Me too, the Annotations for Service Discovery was enlightening. I like it now. Measuring Simplicity is something I have long cared about; especially API simplicity. I do hope "cool" will not subvert simplicity at the UI level either, as we continue to refine Squeak's UI..
On Fri, Apr 30, 2010 at 4:00 AM, Hannes Hirzel hannes.hirzel@gmail.com wrote:
On 4/30/10, Squeak List squeaklist@yahoo.com wrote:
very cool,
or, if "cool" is the "wrong" word, how about something like: "thank you"?

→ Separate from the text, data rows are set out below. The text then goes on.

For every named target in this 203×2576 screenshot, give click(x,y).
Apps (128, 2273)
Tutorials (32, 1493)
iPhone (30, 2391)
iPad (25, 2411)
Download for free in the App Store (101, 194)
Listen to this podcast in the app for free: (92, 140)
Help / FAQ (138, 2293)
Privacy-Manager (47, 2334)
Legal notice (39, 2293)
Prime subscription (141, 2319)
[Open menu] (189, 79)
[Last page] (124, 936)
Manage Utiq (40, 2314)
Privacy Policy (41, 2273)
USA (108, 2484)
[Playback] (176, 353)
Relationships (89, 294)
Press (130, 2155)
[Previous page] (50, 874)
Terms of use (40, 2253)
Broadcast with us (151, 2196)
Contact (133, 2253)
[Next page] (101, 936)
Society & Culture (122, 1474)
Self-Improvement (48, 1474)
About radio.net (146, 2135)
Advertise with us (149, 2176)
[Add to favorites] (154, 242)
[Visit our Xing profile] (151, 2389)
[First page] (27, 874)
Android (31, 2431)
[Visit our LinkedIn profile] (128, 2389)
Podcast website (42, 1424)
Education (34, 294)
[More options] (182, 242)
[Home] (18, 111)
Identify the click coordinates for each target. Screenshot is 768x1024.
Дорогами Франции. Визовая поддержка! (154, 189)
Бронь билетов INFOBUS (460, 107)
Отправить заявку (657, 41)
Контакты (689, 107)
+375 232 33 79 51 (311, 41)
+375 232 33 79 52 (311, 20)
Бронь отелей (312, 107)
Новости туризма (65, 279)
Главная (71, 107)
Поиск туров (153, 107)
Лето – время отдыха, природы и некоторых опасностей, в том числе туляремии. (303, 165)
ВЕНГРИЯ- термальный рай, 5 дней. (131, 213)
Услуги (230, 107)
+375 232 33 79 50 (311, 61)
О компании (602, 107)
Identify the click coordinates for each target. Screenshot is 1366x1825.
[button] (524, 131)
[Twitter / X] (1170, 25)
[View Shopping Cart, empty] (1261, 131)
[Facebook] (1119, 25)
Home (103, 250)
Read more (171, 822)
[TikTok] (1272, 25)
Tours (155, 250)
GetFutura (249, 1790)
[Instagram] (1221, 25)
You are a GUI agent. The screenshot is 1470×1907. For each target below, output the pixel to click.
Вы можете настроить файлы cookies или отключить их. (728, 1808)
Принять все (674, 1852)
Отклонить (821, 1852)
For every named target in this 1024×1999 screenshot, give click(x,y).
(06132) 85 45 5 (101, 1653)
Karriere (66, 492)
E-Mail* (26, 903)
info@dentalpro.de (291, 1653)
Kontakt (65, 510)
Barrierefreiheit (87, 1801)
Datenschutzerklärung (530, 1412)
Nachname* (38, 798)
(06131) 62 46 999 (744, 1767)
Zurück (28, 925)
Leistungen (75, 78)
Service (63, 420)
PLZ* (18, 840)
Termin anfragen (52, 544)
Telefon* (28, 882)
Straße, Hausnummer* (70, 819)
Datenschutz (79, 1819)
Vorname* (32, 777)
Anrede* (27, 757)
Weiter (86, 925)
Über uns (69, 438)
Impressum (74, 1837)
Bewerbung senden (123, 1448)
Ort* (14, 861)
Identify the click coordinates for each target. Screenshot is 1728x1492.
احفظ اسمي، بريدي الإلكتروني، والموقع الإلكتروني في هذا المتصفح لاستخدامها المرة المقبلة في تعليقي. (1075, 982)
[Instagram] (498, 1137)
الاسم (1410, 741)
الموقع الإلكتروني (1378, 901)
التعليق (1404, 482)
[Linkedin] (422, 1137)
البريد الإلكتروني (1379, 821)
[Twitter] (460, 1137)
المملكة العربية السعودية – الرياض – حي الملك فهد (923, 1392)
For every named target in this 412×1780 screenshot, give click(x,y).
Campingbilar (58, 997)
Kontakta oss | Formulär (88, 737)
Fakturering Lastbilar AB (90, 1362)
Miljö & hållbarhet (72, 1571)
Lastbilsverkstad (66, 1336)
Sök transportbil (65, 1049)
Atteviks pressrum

http://squeakingalong.wordpress.com/
thanx,
ken
Yes, I'd like to join saying thank you to Andreas for taking the energy for the two design criteria write-ups this week which elaborate on and summarize the discussions we had
- Annotations for Service Discovery
April 27, 2010 by andreasraab
There has been an interesting discussion going on in squeak-dev about “annotations for service discovery”. Stated simply, the problem is how a third party package can safely extend system-level services in the face of rapid evolution of the underlying system. In Squeak, this mostly affects the following three areas:
* Preferences. Packages often want to show preferences in the standard preferences tools. * File services. Packages that provide services to operate on files, need to register these. * Menu items. Packages providing UI elements want to register these with the proper menus.
- Measuring Simplicity
April 30, 2010 by andreasraab
* Conceptual Simplicity, measuring how many entities we need to understand what the software does, * Interface Simplicity, measuring how many entities we need to understand how to use the software, and * Implementation Simplicity, measuring how many entities we need to understand how the software does it.